> _Task material_:
....

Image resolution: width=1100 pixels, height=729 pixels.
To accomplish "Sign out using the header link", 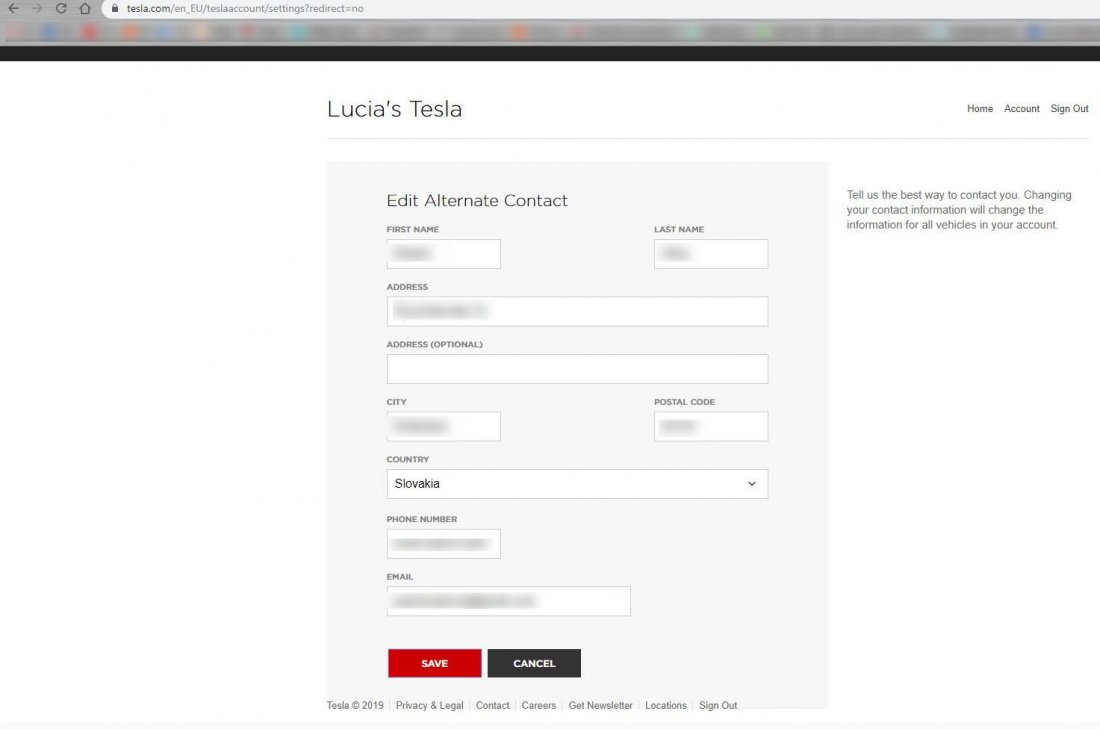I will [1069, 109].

....

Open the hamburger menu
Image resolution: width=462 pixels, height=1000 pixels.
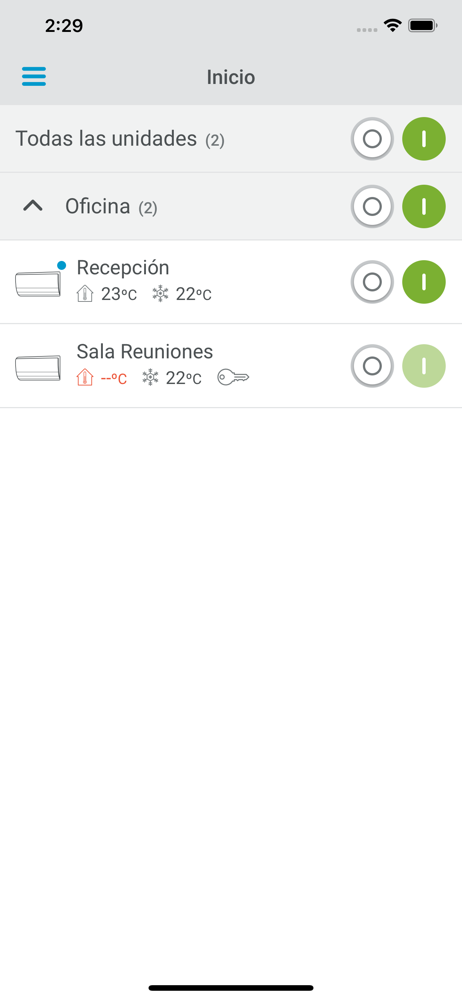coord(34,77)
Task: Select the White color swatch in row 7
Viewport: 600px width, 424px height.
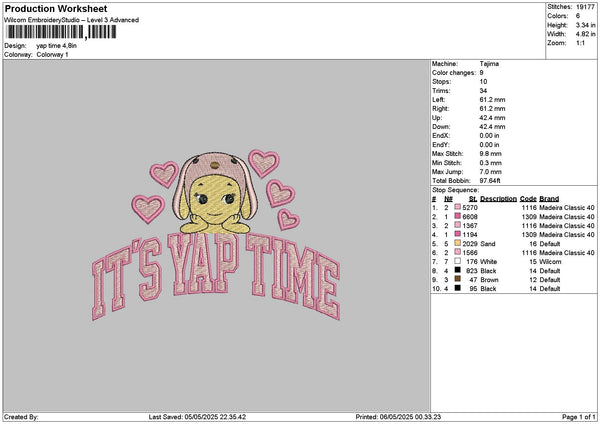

....

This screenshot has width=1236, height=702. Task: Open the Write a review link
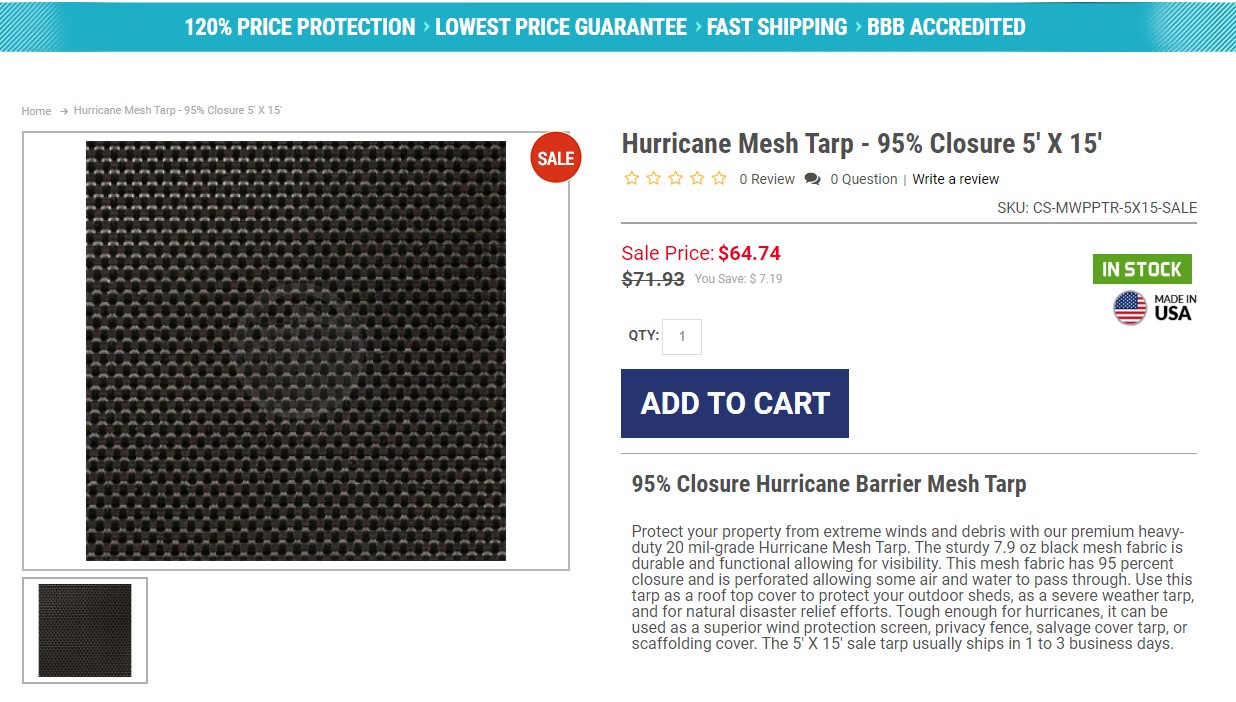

....

> _Exercise_: Please set down the records from the line with "Task: Select the White color swatch in row 7" to the line with "Viewport: 600px width, 424px height.", word for word, and nothing else.

> _Worked answer_:
Task: Select the White color swatch in row 7
Viewport: 600px width, 424px height.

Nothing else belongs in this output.